Compatible with Many Common Fluorochromes and Fluorescent Reagents
Thoughtful laser and detector selection ensures that CellStream™ instruments are compatible with familiar and trusted fluorophores, as well as many of the newer dyes that offer advantages such as increased brightness or photo-stability.
CellStream™ System Architecture
Our patented time delay integration (TDI) and camera technology delivers sensitivity and expandability beyond what is possible with traditional flow cytometers.
- Up to 7 lasers are focused in discrete locations.
- Hydrodynamically focused cells pass through the laser-illuminated region. Fluorochromes bound to the cells are excited and emit into the collection system. Fluorescence is collected and directed toward an intermediate image plane.
- The filter stack decomposes each of the four discrete vertical positions in the intermediate image plane into 22 separate channels of data.
- All 22 channels fit efficiently onto a CCD (charge-coupled device) array.
CellStream™ system’s sensor contains multiple discrete collection fields using the same CCD (charge-coupled device) as patented Amnis® technology.
How CellStream™ Flow Cytometry Optics Work
Charge-Coupled Device (CCD) Camera in Time-Delay Integration
CellStream™ systems, like our state-of-the-art Amnis® flow cytometers, employ a time-delayed integration (TDI), charge-coupled device (CCD) camera. This is the same technology used in medical radiography and military applications to capture images of moving objects.
The custom camera within CellStream™ flow cytometers operates using this TDI technique, whereby a specialized detector readout mode preserves sensitivity and image quality, even with fast relative movement between the detector and the objects being imaged. The TDI detection technology of the CCD camera allows up to 1000 times more signal to be acquired from cells in flow than from conventional frame imaging approaches. Velocity detection and autofocus systems maintain proper camera synchronization and focus during the process of image acquisition.

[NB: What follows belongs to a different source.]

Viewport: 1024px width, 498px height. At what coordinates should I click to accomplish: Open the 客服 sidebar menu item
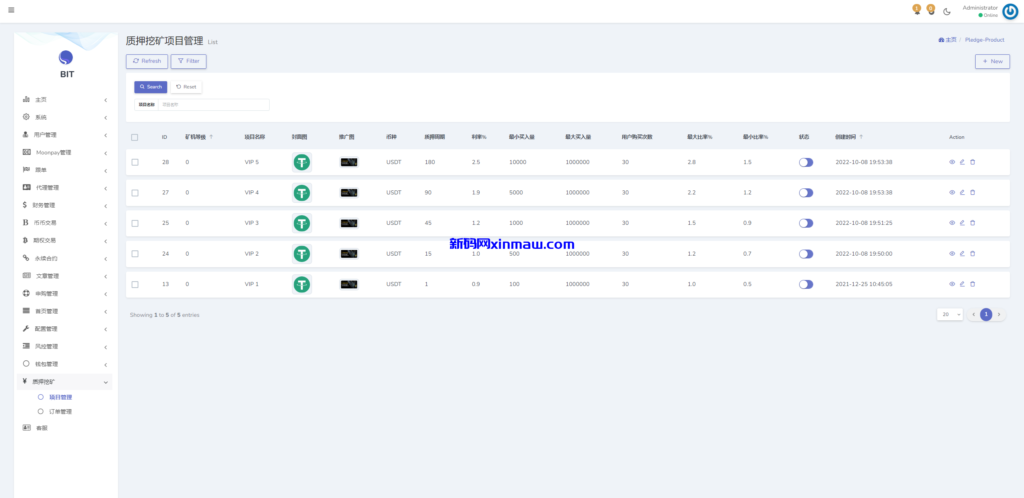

As with any CCD, image photons are converted to photocharges in an array of pixels. During TDI operation, the photocharges are continuously shifted from pixel to pixel down the detector, parallel to the axis of flow, integrating the signal over multiple pixels. By synchronizing the photocharge shift rate with the velocity of the flowing cell, the effect is similar to physically panning a camera. With TDI, image streaking is avoided despite signal integration times that are orders of magnitude longer than those of conventional flow cytometry. Each pixel is digitized with 12 bits of intensity resolution, providing a minimum dynamic range of three decades per pixel.